JOINT STATEMENT OF ISSUE:
On October 5, 1979, Machine Operator Abday was called to the scene of a crossing accident around 0430 hours in order to push derailed cars clear of the public crossing. Maintenance Engineer R.J. Melelskie had called Mr. Abday who was a qualified machine operator. Track Maintenance Foreman Luzny was not called to the scene of the derailment as his services were not required and he was not qualified to operate the equipment required that night.
The Brotherhood claims that the Company violated Section 1.1 and 13.1 of Wage Agreement No. 17 in permitting Maintenance Engineer to perform the work of calling, assigning duties or otherwise supervising an employee normally under the supervision of the grievor.

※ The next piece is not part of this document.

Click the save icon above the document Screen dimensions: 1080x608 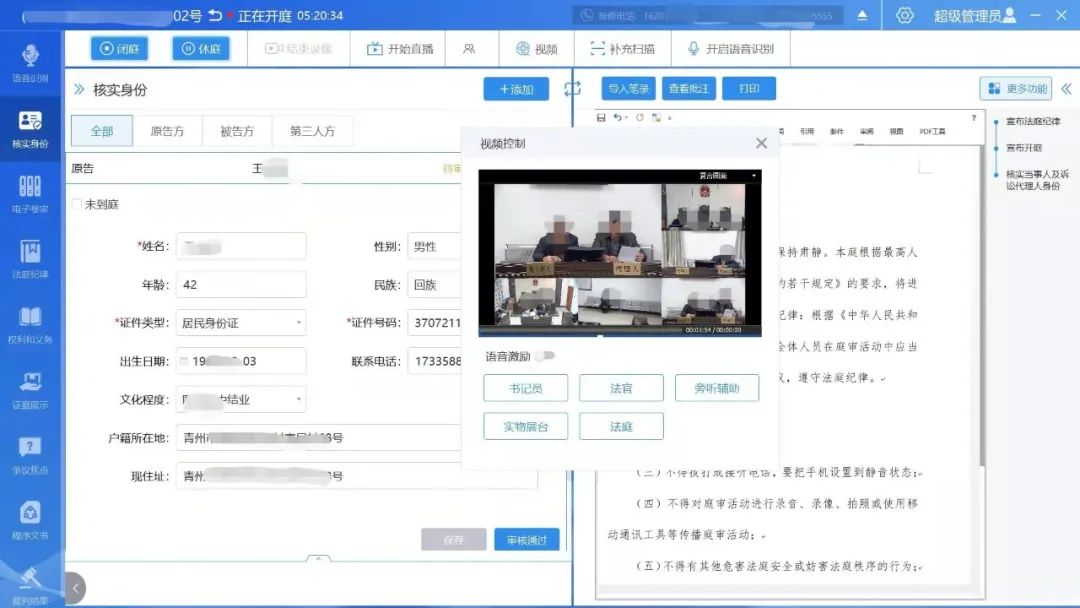602,117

The Company declined the claim.
FOR THE EMPLOYEE: FOR THE COMPANY:
(SGD.) F. T. STOPPLER (SGD.) S. T. COOKE
SYSTEM FEDERATION GENERAL CHAIRMAN VICE PRESIDENT, LABOUR RELATIONS
There appeared on behalf of the Company:
C. L. LaRoche – System Labour Relations Officer, Montreal
T. D. Ferens – System Labour Relations Officer, Montreal
D. A. Skelly – Employee Relations Officer, Winnipeg
G. Gysel – Labour Relations Officer, Winnipeg
And on behalf of the Brotherhood:
F. T. Stoppler – System Federation General Chairman, Winnipeg
A. Passaretti – Vice President, Ottawa
A. F. Currie – Federation General Chairman, Winnipeg
AWARD OF THE ARBITRATOR
At 0350 on October 5, 1979, a derailment of two cars occurred at a public road crossing in Regina. The cars blocked the crossing. The Company (acting through a Maintenance Engineer, Mr. Melelskie), called a Tractor Operator at 0430, and the Tractor Operator worked for two hours, under the direction of the Maintenance Engineer, to push the cars clear of the public crossing. He then returned his tractor to the yard.

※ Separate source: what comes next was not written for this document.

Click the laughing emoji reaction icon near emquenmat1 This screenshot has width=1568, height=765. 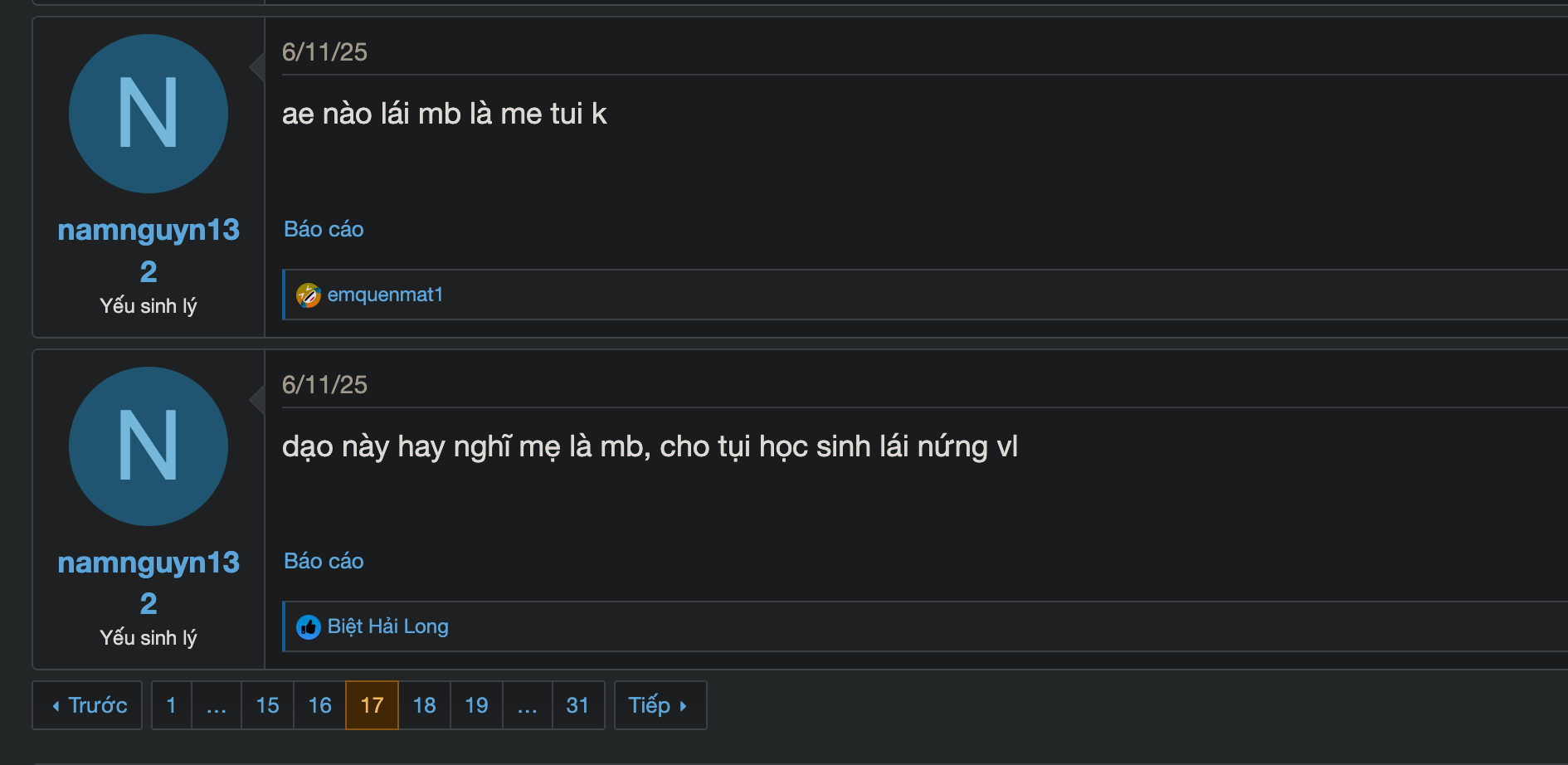pyautogui.click(x=308, y=295)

No issue arises as to the work performed by the Tractor Operator, nor as to his payment therefor. The issue in this case is whether or not Relief Track Maintenance Foreman Luzny ought also to have been called and paid in respect of the time in question.
It is true that some of the functions performed by Mr. Melelski were functions appropriate to the job of a Track Maintenance Foreman. Calling and supervising maintenance employees is work of that sort. To some extent, such work might also be appropriate for a supervisor or a Maintenance Engineer, that is, for certain persons not members of the bargaining unit. Mr. Melelskie might also have had functions to perform, or possible decisions to make, which would not be within the scope of the work of a Track Maintenance Foreman.

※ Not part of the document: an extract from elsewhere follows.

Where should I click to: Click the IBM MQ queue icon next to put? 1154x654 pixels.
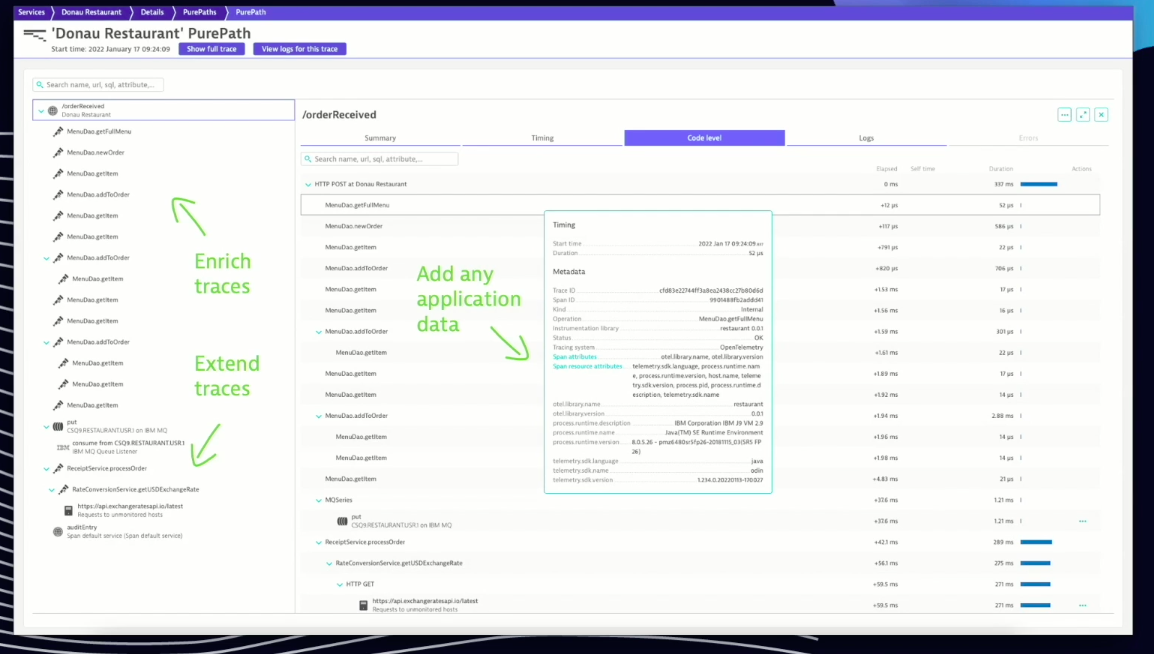pyautogui.click(x=58, y=425)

It remains, however, that certain work of a Track Maintenance Foreman was performed, but that a Track Maintenance Foreman was not called. I do not consider that Mr. Melelskie's work was such as to bring him within the scope of the bargaining unit. Therefore, unless there is some provision in the collective agreement preventing his doing what he did, there was no violation of the agreement: see Case No. 322.
Articles 1.1 and 13.1 simply define the bargaining unit and the acquisition of seniority within it. There was no violation of those provision in this case. Article 32.3 of the collective agreement, however, is as follows:
Performance of Maintenance of Way Work by Employees Outside of Department
32.3 Except in cases of emergency or temporary urgency, employees outside of the maintenance of way service shall not be assigned to do work which properly belongs to the maintenance of way department, nor will maintenance of way employees be required to do any work except such as pertains to his division or department of maintenance of way service.
It may well be that, in the circumstances of this case, Mr. Melelskie was assigned (or assigned himself) to perform certain work "which properly belongs to the Maintenance of Way department". Article 32.3 does prohibit the performance of "bargaining unit" work by "employees outside of the maintenance of way service" (I do not deal here with the question whether or not Mr. Melelskie was such an employee). Assuming that what occurred in this case would, as a general matter, fall within the prohibition of Article 32.3, it is my view that the situation was one of "temporary urgency", so that the exception set out in the article applied. There were, therefore, circumstances in which Mr. Melelskie could properly act as he did. Whether or not he did the work well or complied with all applicable regulations are not matters relating to the application of the collective agreement.
In the circumstances of this case, then, there was no violation of the collective agreement, and the grievance must be dismissed.